I claim many things, but being a poet ain't one. Writer, yes. Musician, sometimes. Cartoonist... well, not really, but I pretend OK. I never claimed to be a poet, though. I can't really wrap my head around everything involved.
That said, this thing has been plaguing me for months. Sort of hanging over my shoulder, whispering in my ears, looking at me in a vaguely accusing, disappointed manner. I have to do something with it, so I'm going to put it here, get it out of my system, move on. Apologies in advance.
That said, if you're going to be any kind of artist, you have to be willing to make an ass of yourself in public occasionally.
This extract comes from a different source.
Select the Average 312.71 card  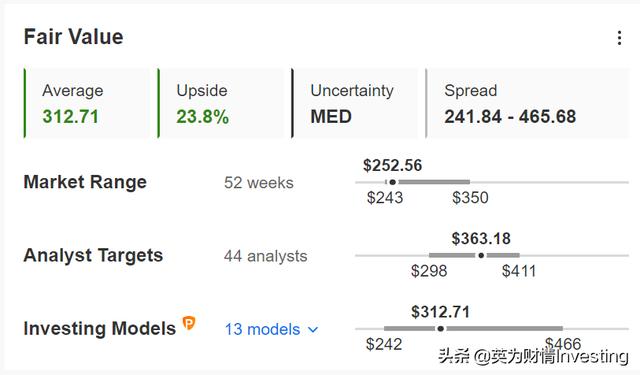point(87,103)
This is, apparently, one of those occasions.
There's a column on the left,
and a column on the right;
and it's all numbers, friend, all numbers,
and the numbers are everything.
The man with the numbers wants the ones on the left
to go down,
to get smaller,
to get as small as it can possibly go.
And the man with the numbers wants the ones on the right
to get larger,
always larger,
forever, hallelujiah, amen.
The numbers on the right are his.
They are his children,
they are his future,
he will defend them with tooth and with claw.
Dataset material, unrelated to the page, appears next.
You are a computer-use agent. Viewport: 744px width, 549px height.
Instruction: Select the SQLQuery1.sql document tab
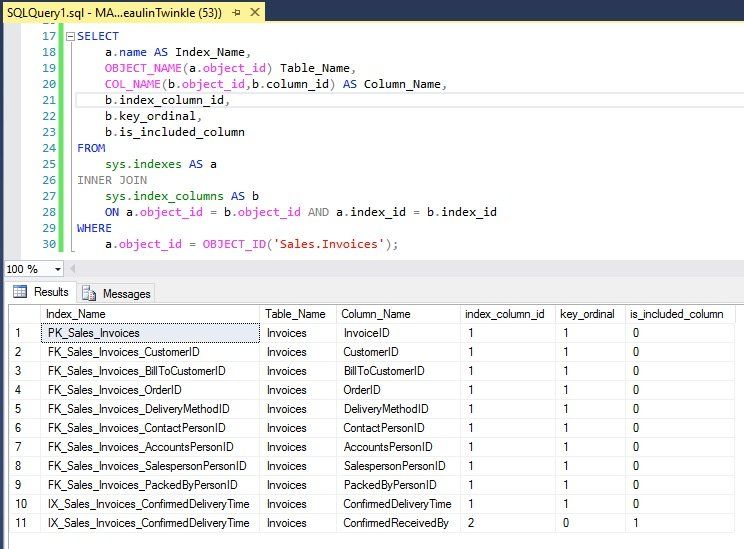tap(114, 12)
The other column, that's everything else,
and it includes you and it includes me:
That other column is all the room we got
and it's getting smaller, friend. Smaller every day.
Used to be there was more room,
and we'd all drift to our respective corners,
carving out numbers for ourselves,
seeking out other numbers just like us,
the odds on one side, evens on the other,
maybe a spot for only primes,
a few figured out how to get squared and get cubed,
getting so big it looked like they belonged in the other column.
They called that the "American Dream."
We mostly believed it was true.
But these days that trick is harder to do,
that column on the left is getting smaller every day,
the space is getting tight, we're getting piled up on one other
as the big long squeeze goes on and keeps squeezing.
"Leaner," they say, and the numbers on the left go down a tick.
The man with the numbers smiles.
"Leaner," they say, and the numbers on the left go down another tick,
and the man with the numbers smiles.
And all the while we're pressed together,
sardines in an ever-shrinking can,
clinging to all those borders we made in better days,
assuming those borders still mean something,
pretending there's a difference that's worth a damn,
ignoring that nothing really works the way it did,
believing the people who lie, and tell you everything's the same,
praying that everything will magically fix itself.
All that while there are whispers,
just under the babble of those lies, those assumptions, those prayers,
gathering at our feet, not quite ready to swell,
the pressure building, but we haven't noticed it yet,
Whispers from people who understand, to people who don't:
"Here we are, brother."
"Here we are, sister."
"We are all working class now."
I don't think we're ready to believe it. Not yet.
Some still have theirs, and think they'll get to keep it.
Others want it, and think they'll get it.
Still others see it, but resent it:
They resent the Johnny-come-latelies,
the ones with no callouses (yet), used to the soft life,
who were part of the problem for so damn long,
and now they want what? Esprit des corps?
"They don't belong," they say.
"They belong against the wall with the rest, when the revolution comes."
And they're a little bit right, I guess,
but a little bit right is still mostly wrong.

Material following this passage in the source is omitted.